State officials warned against using the data to judge teachers’ performance, but the newspaper has created a database that will allow the public to look up individual teachers’ names.
Value-added is a statistical method that aims to isolate the impact of each teacher on his or her students’ standardized test scores.
Reaction from the teachers’ unions was swift and condemned the release.
“Once again the state of Florida puts test scores above everything else in public education, and once again it provides false data that misleads more than it informs,” said Andy Ford, the president of the Florida Education Association, in a statement. “When will the DOE stop being beholden to flawed data and when will it start listening to the teachers, education staff professionals, administrators, and parents of Florida?”
The FEA and its parent, the National Education Association, sued the state last April over the state’s teacher-evaluation system, which includes value-added measures among other factors. The unions say that the VAM model unfairly grades teachers on the performance of students they don’t teach and in subjects they don’t teach; only 30 percent work in grades and subjects measured by the state’s standardized tests. They extended that criticism to the Feb. 24 data dump.
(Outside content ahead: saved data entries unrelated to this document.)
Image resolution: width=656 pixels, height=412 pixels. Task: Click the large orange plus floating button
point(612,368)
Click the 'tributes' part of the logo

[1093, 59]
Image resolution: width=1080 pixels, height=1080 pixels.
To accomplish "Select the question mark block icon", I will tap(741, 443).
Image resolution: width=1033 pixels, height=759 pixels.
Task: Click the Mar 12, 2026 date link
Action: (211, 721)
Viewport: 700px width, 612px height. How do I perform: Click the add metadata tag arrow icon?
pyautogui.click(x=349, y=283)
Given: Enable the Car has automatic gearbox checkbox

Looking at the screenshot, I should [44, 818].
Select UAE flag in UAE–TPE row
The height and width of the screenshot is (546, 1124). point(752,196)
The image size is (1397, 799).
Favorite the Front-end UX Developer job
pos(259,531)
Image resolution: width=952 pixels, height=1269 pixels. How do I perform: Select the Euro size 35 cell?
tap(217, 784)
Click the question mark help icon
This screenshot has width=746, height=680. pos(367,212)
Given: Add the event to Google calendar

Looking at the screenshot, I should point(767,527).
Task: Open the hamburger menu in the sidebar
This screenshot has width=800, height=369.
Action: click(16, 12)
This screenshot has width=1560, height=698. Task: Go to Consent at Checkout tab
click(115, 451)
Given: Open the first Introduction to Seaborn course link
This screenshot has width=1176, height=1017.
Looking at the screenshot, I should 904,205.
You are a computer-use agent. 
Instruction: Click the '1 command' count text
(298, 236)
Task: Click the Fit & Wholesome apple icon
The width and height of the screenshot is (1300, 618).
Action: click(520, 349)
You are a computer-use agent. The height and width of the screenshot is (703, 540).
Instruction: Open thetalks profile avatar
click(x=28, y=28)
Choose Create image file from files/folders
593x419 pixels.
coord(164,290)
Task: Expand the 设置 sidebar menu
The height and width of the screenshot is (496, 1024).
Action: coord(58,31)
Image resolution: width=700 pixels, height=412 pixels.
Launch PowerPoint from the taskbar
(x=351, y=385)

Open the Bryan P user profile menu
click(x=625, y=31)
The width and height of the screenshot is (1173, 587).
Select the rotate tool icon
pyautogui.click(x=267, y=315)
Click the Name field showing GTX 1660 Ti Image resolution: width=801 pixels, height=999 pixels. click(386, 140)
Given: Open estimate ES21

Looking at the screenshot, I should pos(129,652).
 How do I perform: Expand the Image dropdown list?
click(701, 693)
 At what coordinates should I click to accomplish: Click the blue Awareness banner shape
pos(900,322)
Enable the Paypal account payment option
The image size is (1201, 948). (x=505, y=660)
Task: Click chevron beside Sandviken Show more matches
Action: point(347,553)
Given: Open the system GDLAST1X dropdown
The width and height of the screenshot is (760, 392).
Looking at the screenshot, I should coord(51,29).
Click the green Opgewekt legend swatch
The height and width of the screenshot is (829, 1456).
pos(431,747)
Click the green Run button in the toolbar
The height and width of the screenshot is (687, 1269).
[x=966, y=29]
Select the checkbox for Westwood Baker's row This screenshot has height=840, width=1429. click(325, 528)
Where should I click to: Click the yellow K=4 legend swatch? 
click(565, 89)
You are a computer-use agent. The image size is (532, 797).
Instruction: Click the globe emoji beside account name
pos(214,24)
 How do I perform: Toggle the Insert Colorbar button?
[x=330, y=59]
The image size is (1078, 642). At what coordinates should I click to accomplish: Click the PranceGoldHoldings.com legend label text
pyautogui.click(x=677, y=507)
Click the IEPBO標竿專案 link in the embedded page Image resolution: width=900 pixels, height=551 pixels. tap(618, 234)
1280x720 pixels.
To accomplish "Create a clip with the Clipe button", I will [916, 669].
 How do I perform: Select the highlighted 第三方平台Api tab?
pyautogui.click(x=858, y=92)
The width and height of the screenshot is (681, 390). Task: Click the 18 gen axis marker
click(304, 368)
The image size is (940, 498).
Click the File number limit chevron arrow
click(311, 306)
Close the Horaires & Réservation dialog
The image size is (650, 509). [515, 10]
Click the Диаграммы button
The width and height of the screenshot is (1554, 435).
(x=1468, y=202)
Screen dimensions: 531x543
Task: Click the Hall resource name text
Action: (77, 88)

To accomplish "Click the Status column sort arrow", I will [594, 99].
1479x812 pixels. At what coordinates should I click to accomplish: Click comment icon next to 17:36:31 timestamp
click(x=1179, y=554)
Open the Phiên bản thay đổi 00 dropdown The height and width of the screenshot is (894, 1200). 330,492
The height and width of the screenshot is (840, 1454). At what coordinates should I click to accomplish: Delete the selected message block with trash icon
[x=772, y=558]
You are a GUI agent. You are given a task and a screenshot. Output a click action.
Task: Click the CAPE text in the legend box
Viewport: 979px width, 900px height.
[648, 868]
“So for 70 percent or more of teachers, the VAM does not even attempt to measure the teacher’s actual teaching and yet the VAM data released purports to rank their performance,” said the unions’ statement. “The Legislature openly recognized this flaw last year in passing SB 1664, which requires future VAM scores to be based upon a teacher’s actual students. But most of the data released by the DOE does not take into account the new law, making all of the data meaningless.”
Nationally, New York and Ohio have released similar reports on teachers, and a Los Angeles court also recently ruled that a newspaper could access the district’s value-added information.
Even proponents of using VAM as a component in teacher reviews, such as philanthropist Bill Gates and U.S. Secretary of Education Arne Duncan, say that the scores shouldn’t be publicly released. Instead, the data should be used to target teachers for additional help, they say.